## Short task a
Edit the records from their first line through the line containing "click(x=526, y=49)": swap "globe" for "settings" and give those lines again with nothing else changed.

# Road Bike Restoration!



## Jeags (11 Jan 2021)

Right, thanks to the lovely chaps in the 'Beginner' section, I have been advised to start a thread here detailing me (a complete cycling novice), restoring an old road bike I was given. The main thing I want from this is to get it to a ridable state and use it this spring/summer hopefully to gauge whether I want to pursue road cycling as a hobby in the future (and most likely buy a new road bike). I won't repeat much from the other thread linked below, but in summary, tyres are an older size - 27inch 7/8", but were new before bike was stored so look okay. Rims need cleaning up and rear needs trueing. Probably won't be the best fit for me, but hopefully a starting point enough for me to make my mind up.


> https://www.cyclechat.net/threads/tyre-sizes-help.270641/page-2



Joe


----------



## Ajax Bay (11 Jan 2021)




----------



## Jeags (11 Jan 2021)

Ajax Bay said:


> View attachment 568454


aha, forgot to upload those again.


----------



## Gunk (11 Jan 2021)

If you feel confident my advice would be to strip it back to a bare frame


----------



## Jeags (11 Jan 2021)

Yeah, sounds like a plan. Give the frame some TLC. When I went for a quick spin up the road, I found the gearing to be unnatural being a lever system on the frame itself. Was that standard a while ago or has it been modified? Wondering whether I should see if I can adapt it and bring them closer to the handle by buying a kit? Or on the other hand, may keep it as original as possible. Hopefully I'll get some advice on here for stuff like that!


----------



## houblon (11 Jan 2021)

It could be fun restoring it. You might have trouble finding decent tyres though, and those are steel rims so the brakes won't ever be as good in the wet as modern ones on aluminium rims. Stay away from Llanberis Pass when it rains :-)

## Excerpted records

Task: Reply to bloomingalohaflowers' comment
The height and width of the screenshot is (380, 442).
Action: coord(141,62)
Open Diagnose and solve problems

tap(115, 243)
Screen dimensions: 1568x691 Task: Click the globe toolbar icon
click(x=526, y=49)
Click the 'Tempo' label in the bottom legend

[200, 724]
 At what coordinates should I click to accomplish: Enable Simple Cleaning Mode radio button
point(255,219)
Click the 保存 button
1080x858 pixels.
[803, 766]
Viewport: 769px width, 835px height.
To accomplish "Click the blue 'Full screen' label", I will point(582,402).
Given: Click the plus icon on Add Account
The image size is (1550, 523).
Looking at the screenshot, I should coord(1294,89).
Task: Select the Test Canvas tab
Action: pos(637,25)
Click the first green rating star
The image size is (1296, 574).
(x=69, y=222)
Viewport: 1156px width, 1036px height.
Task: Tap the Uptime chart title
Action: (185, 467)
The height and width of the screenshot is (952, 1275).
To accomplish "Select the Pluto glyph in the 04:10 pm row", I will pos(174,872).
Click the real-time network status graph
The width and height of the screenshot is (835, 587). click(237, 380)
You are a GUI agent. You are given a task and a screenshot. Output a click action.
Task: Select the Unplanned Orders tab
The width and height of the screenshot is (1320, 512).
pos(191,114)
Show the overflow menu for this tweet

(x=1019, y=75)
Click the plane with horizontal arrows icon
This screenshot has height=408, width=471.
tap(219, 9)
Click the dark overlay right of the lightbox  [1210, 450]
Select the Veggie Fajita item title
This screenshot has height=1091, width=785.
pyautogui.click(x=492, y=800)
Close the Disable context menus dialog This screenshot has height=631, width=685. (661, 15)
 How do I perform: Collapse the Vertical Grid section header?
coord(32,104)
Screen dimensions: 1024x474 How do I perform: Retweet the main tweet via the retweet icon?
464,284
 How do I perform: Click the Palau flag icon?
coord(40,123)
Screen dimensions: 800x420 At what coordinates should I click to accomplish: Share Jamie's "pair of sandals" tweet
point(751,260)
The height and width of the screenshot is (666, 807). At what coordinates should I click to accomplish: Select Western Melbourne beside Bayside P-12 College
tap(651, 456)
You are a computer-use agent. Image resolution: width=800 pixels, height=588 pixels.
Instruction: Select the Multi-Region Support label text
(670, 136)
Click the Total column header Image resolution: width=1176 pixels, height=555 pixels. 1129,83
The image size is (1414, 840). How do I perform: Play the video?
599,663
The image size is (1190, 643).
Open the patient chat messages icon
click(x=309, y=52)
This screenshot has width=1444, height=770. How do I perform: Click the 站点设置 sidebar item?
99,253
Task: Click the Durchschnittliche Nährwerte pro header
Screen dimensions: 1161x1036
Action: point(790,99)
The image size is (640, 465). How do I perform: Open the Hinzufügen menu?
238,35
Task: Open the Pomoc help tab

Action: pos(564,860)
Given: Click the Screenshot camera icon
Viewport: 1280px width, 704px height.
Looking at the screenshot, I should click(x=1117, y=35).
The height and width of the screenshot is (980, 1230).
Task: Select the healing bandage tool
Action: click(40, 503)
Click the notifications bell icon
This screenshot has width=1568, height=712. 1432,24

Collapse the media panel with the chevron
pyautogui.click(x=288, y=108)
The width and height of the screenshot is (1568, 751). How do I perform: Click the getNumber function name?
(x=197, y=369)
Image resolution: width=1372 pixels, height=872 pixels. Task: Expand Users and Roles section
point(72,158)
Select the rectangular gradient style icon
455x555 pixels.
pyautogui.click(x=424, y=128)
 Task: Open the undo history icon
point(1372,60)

## Short task b
Proceed with the road bike restoration thread, writing on from its final post.

## Task response a
Task: Reply to bloomingalohaflowers' comment
The height and width of the screenshot is (380, 442).
Action: coord(141,62)
Open Diagnose and solve problems

tap(115, 243)
Screen dimensions: 1568x691 Task: Click the settings toolbar icon
click(x=526, y=49)

## Task response b
Gear levers were always like that till about 1990something. You can indeed buy levers that mount on the bars, they combine with the brake levers. Not cheap though, and likely not compatible with the rear gears...I guess it's 5 or 6 gears? Converting would cost more than the bike's worth so you're probably best off restoring it to its former glory and riding it till you decide if it's the right size for you. 

You'll love it. Then you'll get a bike that fits perfectly and you'll love it even more. 

Good luck, any bits you need ask here, someone's bound to have one


----------



## Gunk (11 Jan 2021)

Jeags said:


> I found the gearing to be unnatural being a lever system on the frame itself. Was that standard a while ago or has it been modified?



In the olden days the levers were on the down tube.


----------



## Jeags (11 Jan 2021)

Ace, looks like a full restoration is in the mix then. I like the metallic purple on it at the moment so looks like I'll be riding in the purple rain!


----------



## IanSmithCSE (12 Jan 2021)

Good morning,

The gear levers look in a slightly atypical position to me, mine are further up the down tube, closer to the head tube.

Maybe the previous owner was taller and found them easier to access in that position, but as you are new to downtube shifters it may be useful to know that moving them would be a reasonable thing to do.

Bye

Ian


----------



## T4tomo (12 Jan 2021)

Gunk said:


> In the olden days the levers were on the down tube.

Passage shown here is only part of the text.